▸ **Exercise input**:

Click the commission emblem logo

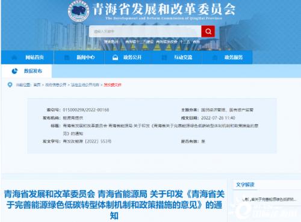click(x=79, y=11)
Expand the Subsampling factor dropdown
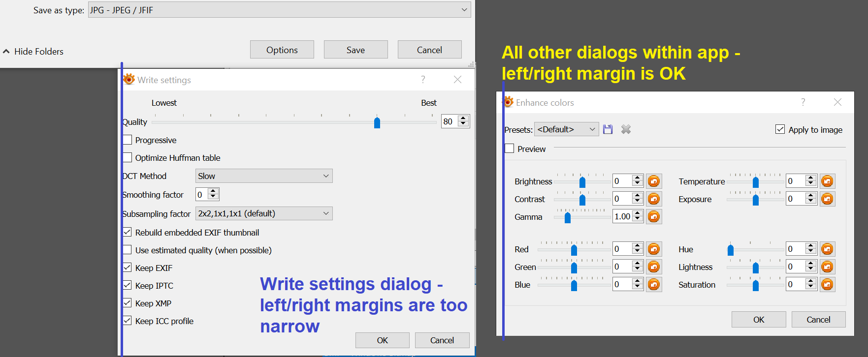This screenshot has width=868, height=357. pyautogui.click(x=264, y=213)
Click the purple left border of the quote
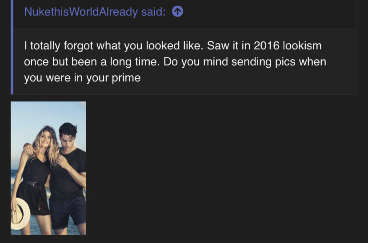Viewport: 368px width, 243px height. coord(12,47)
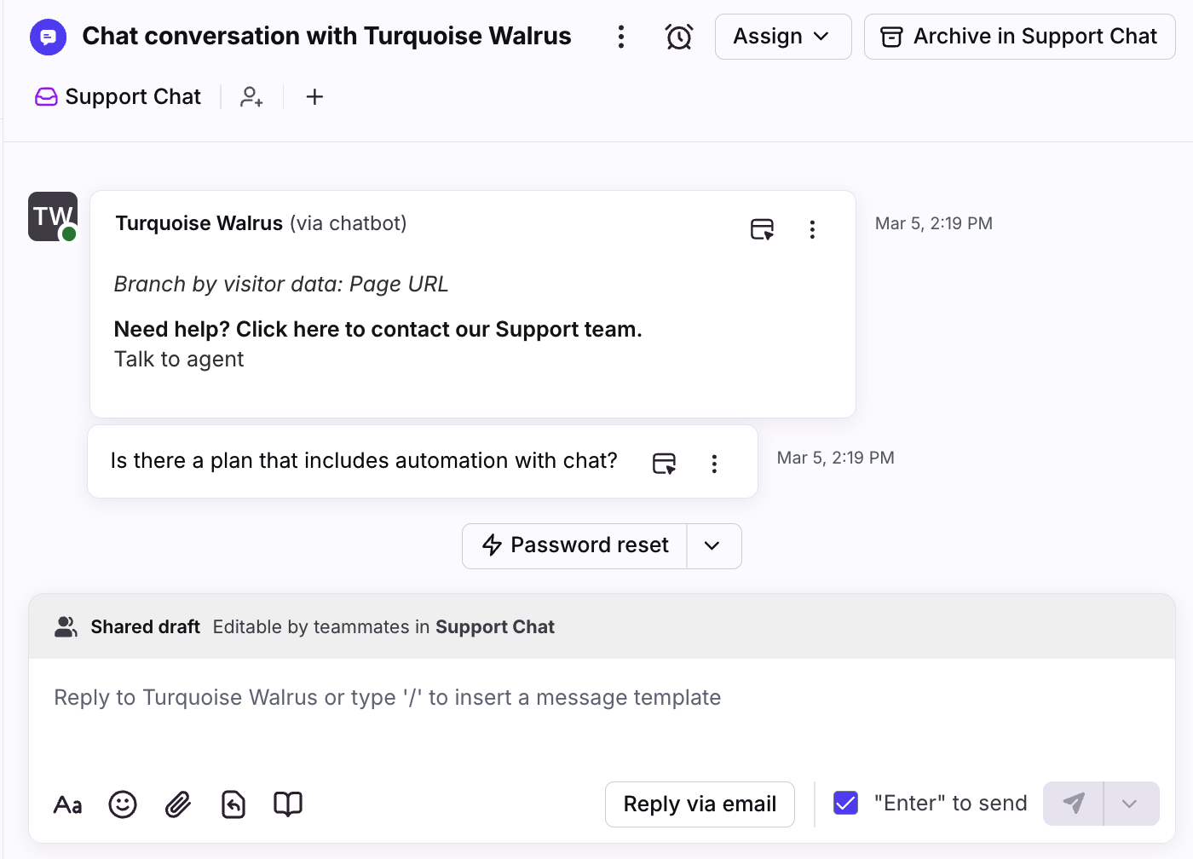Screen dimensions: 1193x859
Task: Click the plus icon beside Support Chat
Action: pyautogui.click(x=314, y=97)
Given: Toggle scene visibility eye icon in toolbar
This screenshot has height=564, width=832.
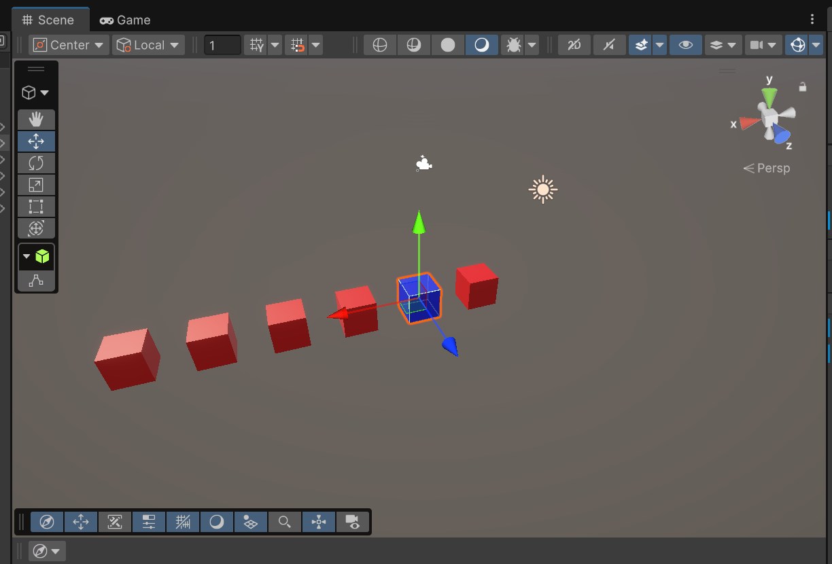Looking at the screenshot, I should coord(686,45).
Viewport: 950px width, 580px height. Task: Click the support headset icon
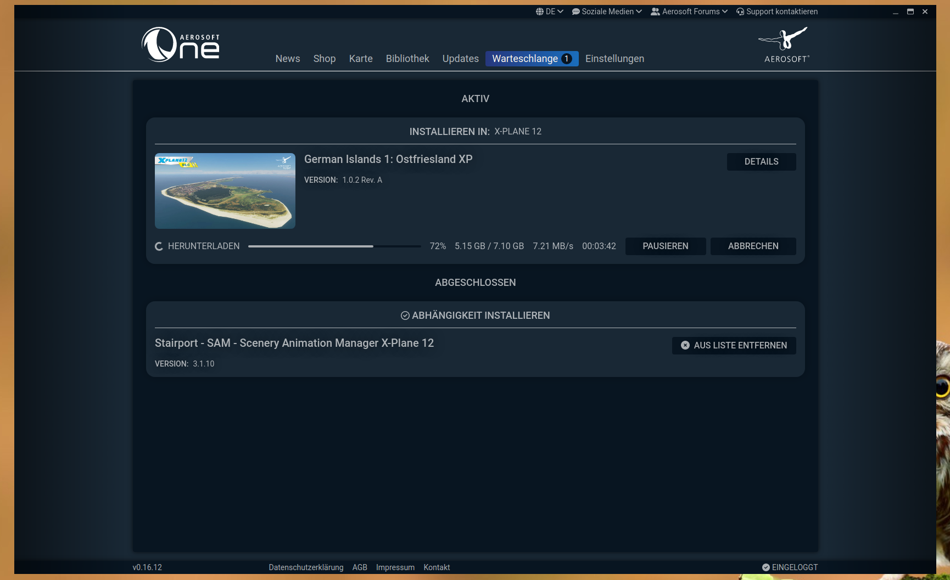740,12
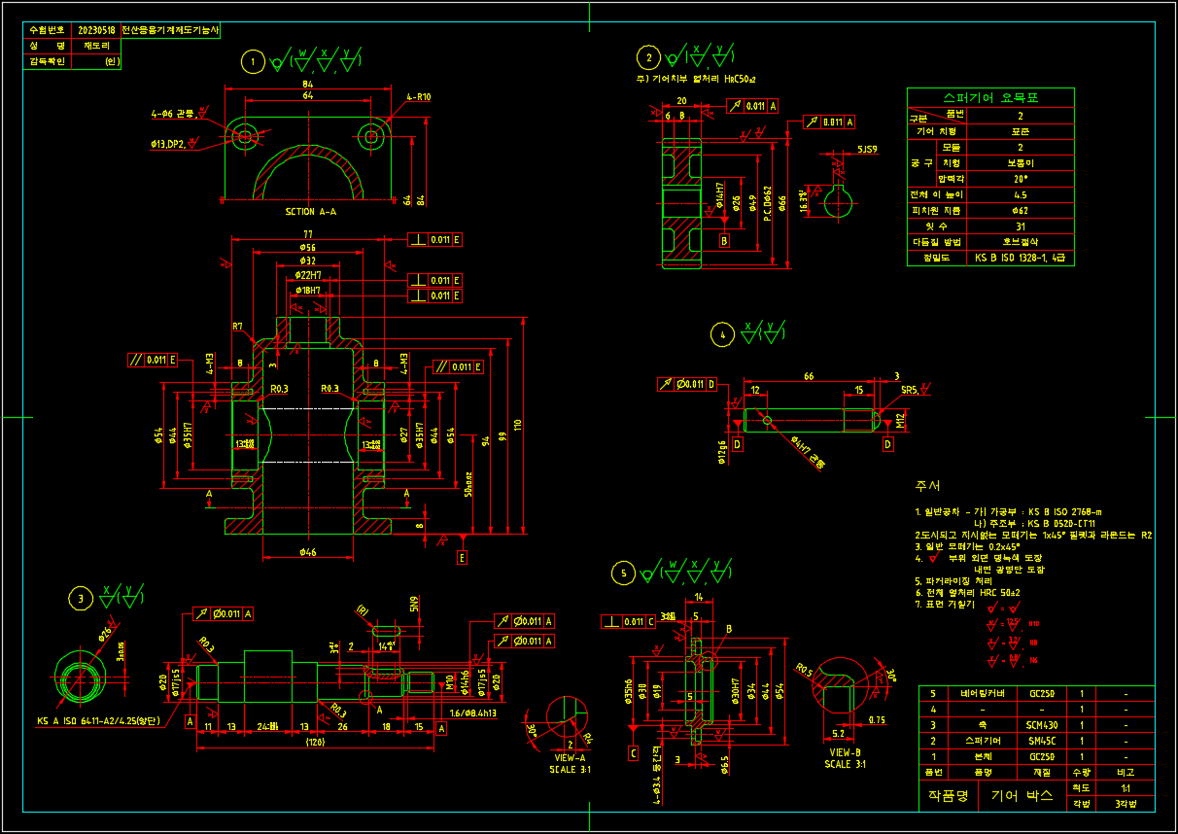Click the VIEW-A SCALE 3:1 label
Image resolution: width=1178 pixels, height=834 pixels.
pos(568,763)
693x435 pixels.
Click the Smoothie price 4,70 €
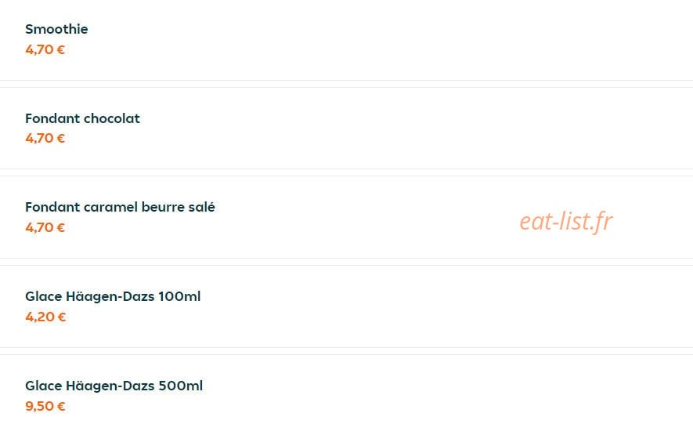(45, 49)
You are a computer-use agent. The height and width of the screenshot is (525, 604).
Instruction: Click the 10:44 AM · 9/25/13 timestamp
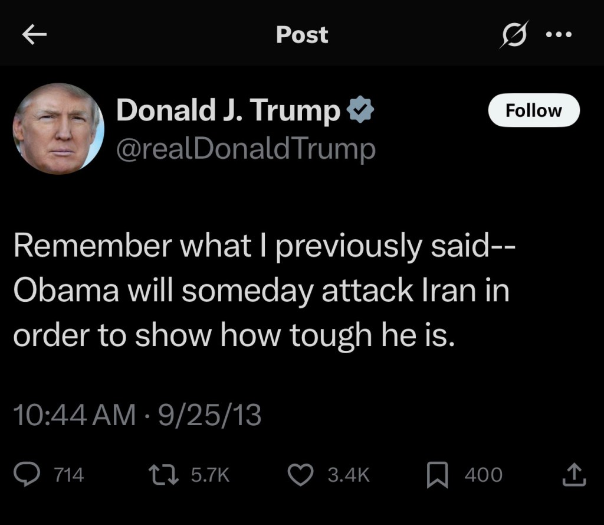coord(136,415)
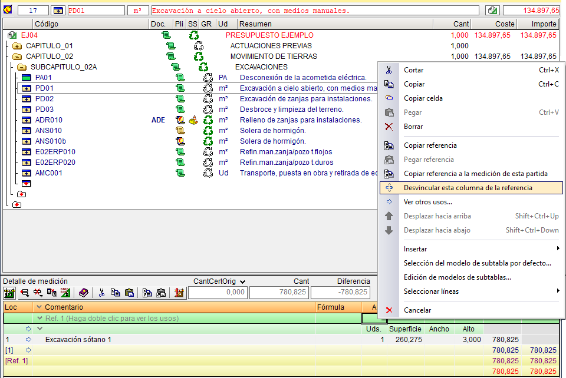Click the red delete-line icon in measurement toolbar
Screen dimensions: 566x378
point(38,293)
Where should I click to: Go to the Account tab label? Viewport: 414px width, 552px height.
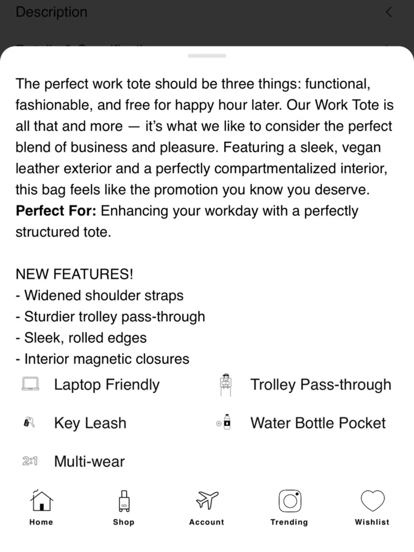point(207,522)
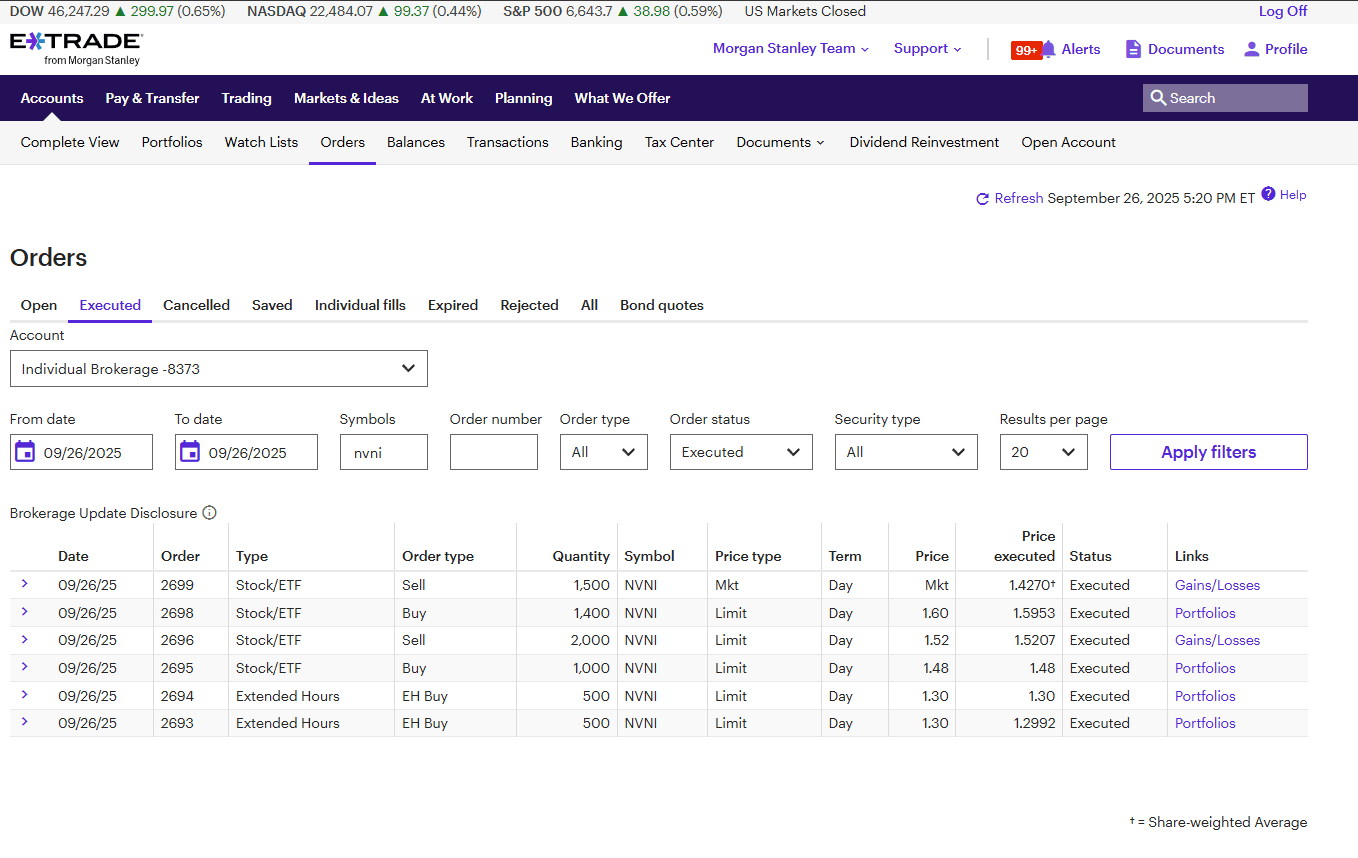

▸ **Instructions for the task**: Your task is to retype the records above in full and exactly, omitting the pictures.

▸ **Response**:
Click the commission emblem logo

click(x=79, y=11)
Expand the Subsampling factor dropdown
This screenshot has width=868, height=357. pyautogui.click(x=264, y=213)
Click the purple left border of the quote
Viewport: 368px width, 243px height. coord(12,47)
Screen dimensions: 1193x859
Task: Click the plus icon beside Support Chat
Action: pyautogui.click(x=314, y=97)
Given: Toggle scene visibility eye icon in toolbar
This screenshot has height=564, width=832.
Looking at the screenshot, I should coord(686,45).
Viewport: 950px width, 580px height. Task: Click the support headset icon
740,12
Click the VIEW-A SCALE 3:1 label
Image resolution: width=1178 pixels, height=834 pixels.
pos(568,763)
693x435 pixels.
Click the Smoothie price 4,70 €
(45, 49)
You are a computer-use agent. The height and width of the screenshot is (525, 604).
Instruction: Click the 10:44 AM · 9/25/13 timestamp
coord(136,415)
Click the red delete-line icon in measurement toolbar
Screen dimensions: 566x378
point(38,293)
Where should I click to: Go to the Account tab label? Viewport: 414px width, 552px height.
point(207,522)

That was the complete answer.